--- Extract provided Enclosed Below ---
To see the gene sets available in the package, run the script with the --geneset avail option, i.e. imt_gsea --geneset avail.

Usage as python library

Once installed the library can be used like any other Python package in custom written analysis pipelines. To the library can be imported by running:

import imaging_transcriptomics as imt

Once imported the package will contain the core ImagingTranscriptomics class, along with other useful functions. To see all the available functions imported in the library run:

dir(imt)

which will display all the functions and modules imported in the library.

ImagingTranscriptomics Class

The ImagingTranscriptomics class is the core class of the entire package and allows you to run the entire analysis on your data. To use the class you simply need to initialise it and then run the .run() method.

To initialise the class, you will need to already have decided the type of correlation analysis to perform, as this will be needed as initialisation keyword for the class. The initialisation of the class can be done as follows:

# To initialise the class with PLS analysis
analysis = imt.ImagingTranscriptomics(my_data,
            method="pls",
            n_components=1)
--- End of Enclosed Extract provided ---
--- Data extracts Enclosed Below ---
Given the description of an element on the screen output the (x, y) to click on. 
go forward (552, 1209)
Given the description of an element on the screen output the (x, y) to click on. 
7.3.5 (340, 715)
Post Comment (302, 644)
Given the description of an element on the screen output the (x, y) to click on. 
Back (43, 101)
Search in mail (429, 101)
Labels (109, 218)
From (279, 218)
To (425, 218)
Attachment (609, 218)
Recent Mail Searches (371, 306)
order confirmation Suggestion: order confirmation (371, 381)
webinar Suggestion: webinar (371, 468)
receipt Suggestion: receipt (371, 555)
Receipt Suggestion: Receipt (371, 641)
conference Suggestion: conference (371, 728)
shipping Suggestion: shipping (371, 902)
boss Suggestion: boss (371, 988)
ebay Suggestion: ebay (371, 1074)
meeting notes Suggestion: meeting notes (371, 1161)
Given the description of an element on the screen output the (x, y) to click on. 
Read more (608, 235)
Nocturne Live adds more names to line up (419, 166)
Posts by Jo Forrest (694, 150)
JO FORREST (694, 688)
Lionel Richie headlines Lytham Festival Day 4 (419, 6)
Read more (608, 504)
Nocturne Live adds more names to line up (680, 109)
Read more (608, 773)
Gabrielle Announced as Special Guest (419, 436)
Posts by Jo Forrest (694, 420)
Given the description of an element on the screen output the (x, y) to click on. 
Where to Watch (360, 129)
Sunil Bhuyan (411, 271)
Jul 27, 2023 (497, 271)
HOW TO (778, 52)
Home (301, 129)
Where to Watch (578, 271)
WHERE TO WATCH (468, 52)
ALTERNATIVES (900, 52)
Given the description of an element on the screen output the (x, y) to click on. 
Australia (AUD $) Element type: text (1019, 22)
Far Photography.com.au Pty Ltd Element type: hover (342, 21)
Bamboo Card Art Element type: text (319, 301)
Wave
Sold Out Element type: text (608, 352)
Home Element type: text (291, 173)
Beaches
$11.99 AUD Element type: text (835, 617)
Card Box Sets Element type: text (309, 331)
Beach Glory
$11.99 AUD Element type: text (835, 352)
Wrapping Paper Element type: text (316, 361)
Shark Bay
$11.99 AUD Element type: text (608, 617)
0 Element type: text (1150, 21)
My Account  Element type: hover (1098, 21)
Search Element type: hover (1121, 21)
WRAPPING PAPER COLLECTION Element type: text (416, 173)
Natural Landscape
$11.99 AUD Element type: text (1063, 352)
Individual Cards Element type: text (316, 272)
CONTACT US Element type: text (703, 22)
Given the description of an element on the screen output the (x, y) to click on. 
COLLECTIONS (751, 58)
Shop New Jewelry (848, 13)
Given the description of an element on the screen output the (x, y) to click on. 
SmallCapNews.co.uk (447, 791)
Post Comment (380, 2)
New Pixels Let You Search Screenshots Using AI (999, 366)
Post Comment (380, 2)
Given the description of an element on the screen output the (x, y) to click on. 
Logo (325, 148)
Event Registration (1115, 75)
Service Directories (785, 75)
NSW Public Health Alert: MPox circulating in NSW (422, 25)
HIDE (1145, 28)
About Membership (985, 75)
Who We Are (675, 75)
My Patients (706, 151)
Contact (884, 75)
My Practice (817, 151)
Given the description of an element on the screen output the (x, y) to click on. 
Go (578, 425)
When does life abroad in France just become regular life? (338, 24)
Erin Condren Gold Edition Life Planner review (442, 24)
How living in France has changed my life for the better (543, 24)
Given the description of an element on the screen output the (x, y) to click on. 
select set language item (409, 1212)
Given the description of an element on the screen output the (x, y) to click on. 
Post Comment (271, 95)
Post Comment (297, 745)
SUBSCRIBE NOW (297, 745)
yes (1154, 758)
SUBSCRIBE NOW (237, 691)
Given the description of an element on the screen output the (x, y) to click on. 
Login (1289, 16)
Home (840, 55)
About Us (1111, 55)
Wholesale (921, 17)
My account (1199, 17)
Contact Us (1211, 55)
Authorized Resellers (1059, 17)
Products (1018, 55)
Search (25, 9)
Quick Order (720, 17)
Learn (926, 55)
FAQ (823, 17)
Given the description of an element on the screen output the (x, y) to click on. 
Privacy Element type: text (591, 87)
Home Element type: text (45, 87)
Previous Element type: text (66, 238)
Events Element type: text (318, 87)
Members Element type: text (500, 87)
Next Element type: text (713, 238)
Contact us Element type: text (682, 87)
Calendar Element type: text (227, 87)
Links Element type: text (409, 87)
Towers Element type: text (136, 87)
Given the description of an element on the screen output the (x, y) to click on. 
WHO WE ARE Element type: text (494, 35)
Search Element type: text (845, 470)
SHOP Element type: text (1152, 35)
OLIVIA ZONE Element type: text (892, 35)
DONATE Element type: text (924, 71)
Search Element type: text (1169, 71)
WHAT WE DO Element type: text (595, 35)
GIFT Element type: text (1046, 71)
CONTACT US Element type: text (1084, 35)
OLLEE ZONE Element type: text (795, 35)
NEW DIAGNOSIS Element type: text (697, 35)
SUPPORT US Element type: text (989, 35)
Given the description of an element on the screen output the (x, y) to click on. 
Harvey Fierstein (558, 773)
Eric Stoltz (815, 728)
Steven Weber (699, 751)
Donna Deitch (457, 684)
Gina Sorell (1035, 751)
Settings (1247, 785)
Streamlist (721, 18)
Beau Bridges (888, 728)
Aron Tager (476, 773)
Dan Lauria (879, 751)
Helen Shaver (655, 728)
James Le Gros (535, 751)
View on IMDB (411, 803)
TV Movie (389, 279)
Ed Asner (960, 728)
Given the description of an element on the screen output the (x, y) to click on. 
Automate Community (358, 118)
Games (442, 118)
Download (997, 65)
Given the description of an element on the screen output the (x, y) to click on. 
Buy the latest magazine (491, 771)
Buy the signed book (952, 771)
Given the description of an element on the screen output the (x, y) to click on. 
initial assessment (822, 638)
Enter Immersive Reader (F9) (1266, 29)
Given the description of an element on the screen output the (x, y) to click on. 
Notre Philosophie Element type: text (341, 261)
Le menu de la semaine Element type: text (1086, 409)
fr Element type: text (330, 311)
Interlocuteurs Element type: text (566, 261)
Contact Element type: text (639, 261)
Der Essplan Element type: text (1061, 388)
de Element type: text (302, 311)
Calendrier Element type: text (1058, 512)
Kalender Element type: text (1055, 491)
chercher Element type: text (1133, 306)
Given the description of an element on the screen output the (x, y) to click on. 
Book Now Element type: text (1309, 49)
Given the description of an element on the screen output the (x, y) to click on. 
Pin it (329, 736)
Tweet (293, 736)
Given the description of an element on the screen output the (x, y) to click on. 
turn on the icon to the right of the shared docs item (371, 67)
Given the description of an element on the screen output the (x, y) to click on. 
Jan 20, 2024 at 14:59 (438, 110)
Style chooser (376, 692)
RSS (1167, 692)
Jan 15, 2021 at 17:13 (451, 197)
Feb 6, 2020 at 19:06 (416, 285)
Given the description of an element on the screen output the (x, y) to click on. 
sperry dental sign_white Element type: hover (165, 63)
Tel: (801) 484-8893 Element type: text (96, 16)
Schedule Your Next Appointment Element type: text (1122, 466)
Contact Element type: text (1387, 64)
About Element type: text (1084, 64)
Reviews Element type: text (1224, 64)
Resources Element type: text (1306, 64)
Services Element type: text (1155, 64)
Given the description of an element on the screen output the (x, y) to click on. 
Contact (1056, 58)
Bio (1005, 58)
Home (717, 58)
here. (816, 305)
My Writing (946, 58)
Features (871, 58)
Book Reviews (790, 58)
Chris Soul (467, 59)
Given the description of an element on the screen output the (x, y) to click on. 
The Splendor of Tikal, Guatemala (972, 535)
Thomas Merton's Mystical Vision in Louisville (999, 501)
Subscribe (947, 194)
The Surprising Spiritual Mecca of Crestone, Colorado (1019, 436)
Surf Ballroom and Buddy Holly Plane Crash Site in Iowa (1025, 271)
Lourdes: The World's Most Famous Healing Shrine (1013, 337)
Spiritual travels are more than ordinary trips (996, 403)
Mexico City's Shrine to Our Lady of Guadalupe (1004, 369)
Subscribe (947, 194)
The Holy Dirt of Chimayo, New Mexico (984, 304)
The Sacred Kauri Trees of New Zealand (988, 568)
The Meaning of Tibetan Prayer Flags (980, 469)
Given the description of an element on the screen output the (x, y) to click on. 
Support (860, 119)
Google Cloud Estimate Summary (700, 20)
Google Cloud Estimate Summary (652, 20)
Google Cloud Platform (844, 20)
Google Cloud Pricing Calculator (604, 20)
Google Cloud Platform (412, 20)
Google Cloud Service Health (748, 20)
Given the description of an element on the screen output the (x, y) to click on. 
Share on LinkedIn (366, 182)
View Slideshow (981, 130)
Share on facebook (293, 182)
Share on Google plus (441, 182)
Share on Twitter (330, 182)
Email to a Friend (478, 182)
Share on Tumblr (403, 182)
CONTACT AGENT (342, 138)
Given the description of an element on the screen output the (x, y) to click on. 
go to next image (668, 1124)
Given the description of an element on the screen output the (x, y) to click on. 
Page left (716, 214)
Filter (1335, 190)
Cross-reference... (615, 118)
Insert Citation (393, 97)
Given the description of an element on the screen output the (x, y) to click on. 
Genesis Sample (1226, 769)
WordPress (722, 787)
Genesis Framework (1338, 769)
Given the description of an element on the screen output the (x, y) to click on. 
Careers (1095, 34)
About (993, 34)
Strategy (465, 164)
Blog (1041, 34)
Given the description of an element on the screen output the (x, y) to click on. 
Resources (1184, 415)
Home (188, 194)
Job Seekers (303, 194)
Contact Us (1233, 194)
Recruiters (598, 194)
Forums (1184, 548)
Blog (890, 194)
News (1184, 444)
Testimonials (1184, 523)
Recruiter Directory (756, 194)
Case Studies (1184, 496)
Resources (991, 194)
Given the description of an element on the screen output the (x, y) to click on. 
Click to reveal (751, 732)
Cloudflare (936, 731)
--- End of Enclosed Data extracts ---
Task brief:
Answer these questions from the excerpt on the imaging_transcriptomics package:
1. Which command shows the gene sets available in the package?
2. What do you run to see all the functions available in the imported library?
3. Once the ImagingTranscriptomics class is initialized, which method runs the analysis?
You can complete this without the records.

Result:
1. imt_gsea --geneset avail
2. dir(imt)
3. .run()